_EXERCISE INSTRUCTIONS_. The response should be an exact repetition of all the entries.
START SOURCE INFORMATION
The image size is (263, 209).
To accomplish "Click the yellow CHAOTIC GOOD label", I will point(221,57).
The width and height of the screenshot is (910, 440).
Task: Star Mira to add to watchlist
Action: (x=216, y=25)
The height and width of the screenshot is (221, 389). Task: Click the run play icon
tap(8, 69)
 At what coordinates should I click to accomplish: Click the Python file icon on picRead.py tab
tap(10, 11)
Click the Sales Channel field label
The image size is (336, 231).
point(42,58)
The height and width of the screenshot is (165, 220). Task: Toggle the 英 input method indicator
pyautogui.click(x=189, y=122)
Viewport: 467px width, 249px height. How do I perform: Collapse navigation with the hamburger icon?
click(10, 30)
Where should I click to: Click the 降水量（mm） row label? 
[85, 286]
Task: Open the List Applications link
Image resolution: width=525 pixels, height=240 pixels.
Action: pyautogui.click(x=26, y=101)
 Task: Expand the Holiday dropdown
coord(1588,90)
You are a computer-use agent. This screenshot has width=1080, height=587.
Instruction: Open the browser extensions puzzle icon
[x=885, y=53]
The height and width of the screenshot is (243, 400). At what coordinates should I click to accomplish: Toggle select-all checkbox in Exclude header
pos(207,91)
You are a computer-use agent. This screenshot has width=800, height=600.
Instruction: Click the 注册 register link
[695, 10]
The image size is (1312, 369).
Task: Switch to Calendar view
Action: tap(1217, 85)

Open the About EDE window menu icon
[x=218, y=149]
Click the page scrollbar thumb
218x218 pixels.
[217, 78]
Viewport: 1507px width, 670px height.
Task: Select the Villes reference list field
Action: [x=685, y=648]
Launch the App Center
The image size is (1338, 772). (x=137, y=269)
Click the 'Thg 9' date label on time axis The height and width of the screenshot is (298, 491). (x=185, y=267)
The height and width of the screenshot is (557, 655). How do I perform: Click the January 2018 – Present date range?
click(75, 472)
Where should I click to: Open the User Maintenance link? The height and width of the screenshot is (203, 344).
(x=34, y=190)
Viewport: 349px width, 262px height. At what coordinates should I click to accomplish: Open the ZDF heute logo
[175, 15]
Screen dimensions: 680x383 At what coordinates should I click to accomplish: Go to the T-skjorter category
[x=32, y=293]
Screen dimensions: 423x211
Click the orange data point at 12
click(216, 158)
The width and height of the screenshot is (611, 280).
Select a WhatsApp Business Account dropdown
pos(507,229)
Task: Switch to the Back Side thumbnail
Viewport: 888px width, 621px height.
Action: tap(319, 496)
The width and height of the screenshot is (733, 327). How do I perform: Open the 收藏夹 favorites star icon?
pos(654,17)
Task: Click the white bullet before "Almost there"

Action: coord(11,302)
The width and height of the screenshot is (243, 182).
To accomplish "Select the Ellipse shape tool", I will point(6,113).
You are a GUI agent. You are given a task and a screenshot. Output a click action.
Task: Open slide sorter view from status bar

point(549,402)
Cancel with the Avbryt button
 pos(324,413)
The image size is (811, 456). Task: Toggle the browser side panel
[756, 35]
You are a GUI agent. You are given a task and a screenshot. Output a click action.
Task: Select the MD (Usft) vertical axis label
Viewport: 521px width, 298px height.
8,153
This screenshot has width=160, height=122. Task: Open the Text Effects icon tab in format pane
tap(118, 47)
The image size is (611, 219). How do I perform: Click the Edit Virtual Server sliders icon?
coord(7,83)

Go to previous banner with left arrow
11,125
END SOURCE INFORMATION
_RESULT BELOW_.
The image size is (263, 209).
To accomplish "Click the yellow CHAOTIC GOOD label", I will point(221,57).
The width and height of the screenshot is (910, 440).
Task: Star Mira to add to watchlist
Action: (x=216, y=25)
The height and width of the screenshot is (221, 389). Task: Click the run play icon
tap(8, 69)
 At what coordinates should I click to accomplish: Click the Python file icon on picRead.py tab
tap(10, 11)
Click the Sales Channel field label
The image size is (336, 231).
point(42,58)
The height and width of the screenshot is (165, 220). Task: Toggle the 英 input method indicator
pyautogui.click(x=189, y=122)
Viewport: 467px width, 249px height. How do I perform: Collapse navigation with the hamburger icon?
click(10, 30)
Where should I click to: Click the 降水量（mm） row label? 
[85, 286]
Task: Open the List Applications link
Image resolution: width=525 pixels, height=240 pixels.
Action: pyautogui.click(x=26, y=101)
 Task: Expand the Holiday dropdown
coord(1588,90)
You are a computer-use agent. This screenshot has width=1080, height=587.
Instruction: Open the browser extensions puzzle icon
[x=885, y=53]
The height and width of the screenshot is (243, 400). At what coordinates should I click to accomplish: Toggle select-all checkbox in Exclude header
pos(207,91)
You are a computer-use agent. This screenshot has width=800, height=600.
Instruction: Click the 注册 register link
[695, 10]
The image size is (1312, 369).
Task: Switch to Calendar view
Action: tap(1217, 85)

Open the About EDE window menu icon
[x=218, y=149]
Click the page scrollbar thumb
218x218 pixels.
[217, 78]
Viewport: 1507px width, 670px height.
Task: Select the Villes reference list field
Action: [x=685, y=648]
Launch the App Center
The image size is (1338, 772). (x=137, y=269)
Click the 'Thg 9' date label on time axis The height and width of the screenshot is (298, 491). (x=185, y=267)
The height and width of the screenshot is (557, 655). How do I perform: Click the January 2018 – Present date range?
click(75, 472)
Where should I click to: Open the User Maintenance link? The height and width of the screenshot is (203, 344).
(x=34, y=190)
Viewport: 349px width, 262px height. At what coordinates should I click to accomplish: Open the ZDF heute logo
[175, 15]
Screen dimensions: 680x383 At what coordinates should I click to accomplish: Go to the T-skjorter category
[x=32, y=293]
Screen dimensions: 423x211
Click the orange data point at 12
click(216, 158)
The width and height of the screenshot is (611, 280).
Select a WhatsApp Business Account dropdown
pos(507,229)
Task: Switch to the Back Side thumbnail
Viewport: 888px width, 621px height.
Action: tap(319, 496)
The width and height of the screenshot is (733, 327). How do I perform: Open the 收藏夹 favorites star icon?
pos(654,17)
Task: Click the white bullet before "Almost there"

Action: coord(11,302)
The width and height of the screenshot is (243, 182).
To accomplish "Select the Ellipse shape tool", I will point(6,113).
You are a GUI agent. You are given a task and a screenshot. Output a click action.
Task: Open slide sorter view from status bar

point(549,402)
Cancel with the Avbryt button
 pos(324,413)
The image size is (811, 456). Task: Toggle the browser side panel
[756, 35]
You are a GUI agent. You are given a task and a screenshot. Output a click action.
Task: Select the MD (Usft) vertical axis label
Viewport: 521px width, 298px height.
8,153
This screenshot has width=160, height=122. Task: Open the Text Effects icon tab in format pane
tap(118, 47)
The image size is (611, 219). How do I perform: Click the Edit Virtual Server sliders icon?
coord(7,83)

Go to previous banner with left arrow
11,125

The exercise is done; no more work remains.